Edited: 02/06/16

In which Kaneki loses sight of who he is and Sasaki starts remembering.

Pity is for the weak. Power is for the strong.


Never feel pity for the enemy is how the saying goes

Do they say that too when they're in the enemy's shoes?


Kaneki knows he shouldn't feel sympathy but he does anyway because he's aware of how losing someone could hurt so much.

Hanging back in the shadows (like he always had), he watches as Amon cries over the dead partner he would have been able to save, if Kaneki had not been there.

He's well aware of the fact that it may as well have been his fault though he does not regret anything, will not regret anything because it had saved Touka and Hinami.

He doesn't want to feel empathy because he doesn't want to be unsure about his ideals. He's scared of losing sight of what makes him Kaneki.

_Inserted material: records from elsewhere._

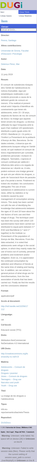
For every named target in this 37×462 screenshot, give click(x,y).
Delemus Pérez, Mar (10, 64)
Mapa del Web (20, 432)
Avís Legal (9, 432)
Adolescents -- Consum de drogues (13, 368)
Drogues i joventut (9, 373)
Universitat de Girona (13, 427)
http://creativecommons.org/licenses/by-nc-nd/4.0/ (14, 355)
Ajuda (3, 432)
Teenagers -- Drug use (11, 379)
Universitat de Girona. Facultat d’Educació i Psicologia (15, 52)
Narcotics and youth (10, 382)
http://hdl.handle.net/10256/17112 (14, 307)
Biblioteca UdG (27, 427)
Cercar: (5, 27)
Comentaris (30, 432)
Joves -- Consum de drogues (14, 376)
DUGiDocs (6, 422)
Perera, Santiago (8, 40)
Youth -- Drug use (9, 385)
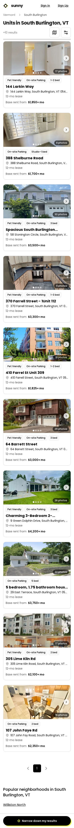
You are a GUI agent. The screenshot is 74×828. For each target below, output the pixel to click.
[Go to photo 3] (38, 73)
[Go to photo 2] (36, 73)
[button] (37, 74)
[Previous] (28, 768)
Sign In (45, 6)
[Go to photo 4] (40, 73)
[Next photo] (62, 58)
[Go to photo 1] (33, 73)
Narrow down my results (37, 821)
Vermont (9, 15)
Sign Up (63, 6)
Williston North (14, 804)
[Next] (46, 768)
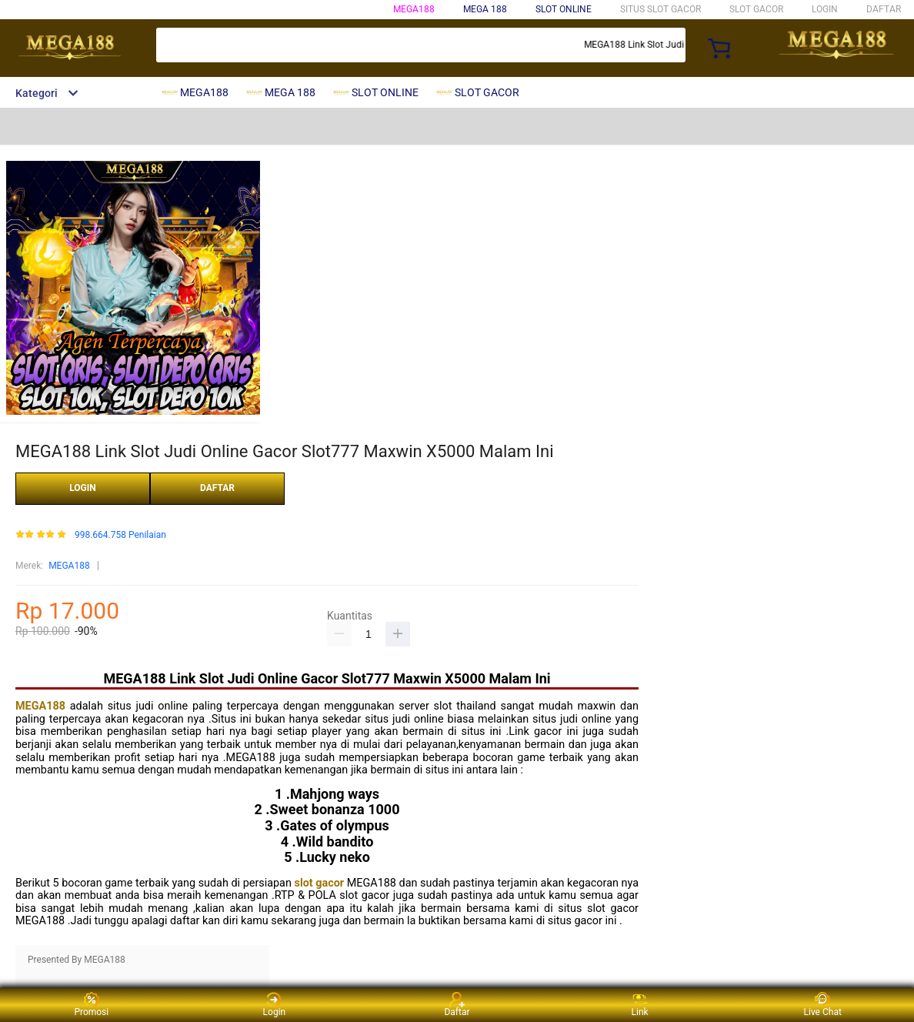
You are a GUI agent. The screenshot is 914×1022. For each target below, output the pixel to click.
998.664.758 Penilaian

He doesn't want to feel this pity.


After Aogiri, he's been wandering around the dangerous wards, searching for information about Rize. (And in turn, the ghoul she turned him into.)

There's a lot of death and despair in those wards.

The doves strike down the ghouls mercilessly and his mind tortures him with the image of how Fueguchi Ryoko died, the way Mado didn't even let her have her last words.

(How weak he was back then, when he was powerless to save her. How weaker he is now, when he wouldn't even lift a finger to save them.)

The ghouls descend on the doves' dead bodies with relish, feasting on them like flies hovering over garbage.

(Then again, there really is no difference between ghouls and humans. Monsters, are they not?)

A half-ghoul, a half-human, what was he, really? He isn't even sure for whom he's feeling pity for; the ghouls or the humans.

(Or is the pity for himself?)

He's completely lost sight of his identity.

(Did it even matter?)

He doesn't want to feel this pity.


The first time Haise kills a ghoul, its blood splatters against the white of his coat, spreading ever so slowly.

Innocence overcome by death and tragedy; white roses shrivelling up into red spider lilies.

("You tried to eat me so if you get eaten, isn't that just too bad?")

He hears his own voice, cruel and rough, edged with a certain madness. It frightens him.

If that was how he was before, then he really doesn't want to remember at all.

(Paint the roses red, ne, Kaneki-kun?)


He's remembering and he wants more of his memories back.

He wants to know the mother who told him that it's better to be hurt than to hurt others, and the woman who told him that to live is to devour others.

He wants to know the boy with sunshine hair and bright grins and the fierce girl with the beautiful wings and hesitant smiles.

He wants to know the little girl who called him 'onii-san' and the man with the curved beard and a gentle heart.

(There was also the man in blindingly bright magenta suits. He feels uneasy remembering this man, he doesn't trust him, but still he was a part of the small little family he wanted so much to protect.)

He wants to know more about the kind old man he calls manager and the man with glasses and a startling resemblance to Serpent, the guy with the weird haircut who called himself the Devil Ape, and the pretty woman with the long black hair.

He wants to know more but he isn't even sure if he's Haise or Kaneki anymore.